**Challenges**
(A) In the passage on TFBG resolution, what does the RI resolution of the TFBG depend on?
(B) Go on with the passage about TFBG resolution from its last sentence.

**Article**
— begin —

To fully characterize the D-T technique, the last performance parameter to be analysed is the resolution. Substantially, the RI resolution of the TFBG is dependent on the fitting correlation function obtained from the correlation curve after the calibration. In turn, the correlation curve is tied to the $\mathsf{\alpha }$ value used to perform the triangulation. For this reason, a specific $\mathsf{\alpha }$ can improve the RI resolution of the TFBG in relation to the chosen fitting correlation function. The FBG interrogator can improve or decrease the TFBG resolution based on its scanning wavelength and power resolution. Considering the interrogation system described in Section 3, here, the resolution is analysed by considering several orders of fitting correlation functions obtained for different $\mathsf{\alpha }$ values.

— end —

**Collected data**
— begin —

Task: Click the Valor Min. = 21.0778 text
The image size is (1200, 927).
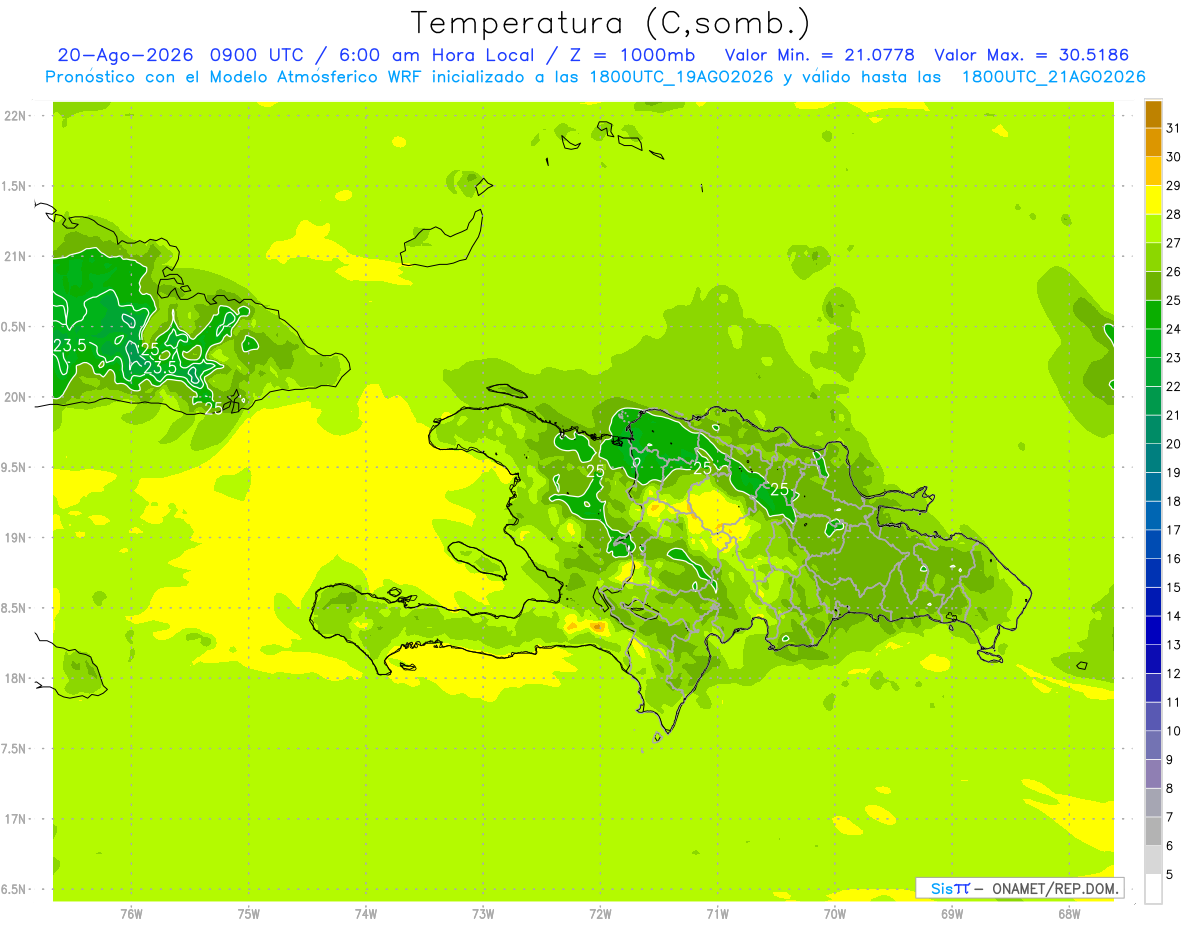Action: (x=820, y=55)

— end —

**Results for each task**
(A) The fitting correlation function obtained from the correlation curve after calibration.

(B)
The first step is to find the correlation curve for several α from the mean values obtained from the 10 correlation points of each RI. The curves are shown in Figure 11 as the cubic-spline interpolation; it is possible to appreciate that different α parameters generate differences between the curves. However, since, for all the $\mathsf{\alpha }$ values, the mean point at 1.46 is the minimum, then the RI range is split into two subintervals 1.40–1.46 and 1.46–1.6 for a better presentation. At this point, the study resolution can be performed; initially the analysis is focused only considering $\mathsf{\alpha }=2$ and then also for the other $\mathsf{\alpha }$ values.

Hence, first of all, several fitting functions are obtained for the mean correlation points (reported in Figure 12 with ±σ cubic-spline curves). From these functions, the minimum measurable RI step can be obtained by taking into account the minimum step amplitude power detection of the FBG interrogator system. However, the FBG interrogator resolution, given in dB, is not constant along the power amplitude once the spectrum is converted into a linear scale. Therefore, to have the worst measurement condition, the maximum interrogator resolution is taken by considering the entire dB power amplitude range of the TFBG spectrum. Hence, the minimum step area is then calculated and normalized with respect to the reference area value, and the resolution can be obtained along the fitting functions on both the sub-intervals as shown in Figure 13.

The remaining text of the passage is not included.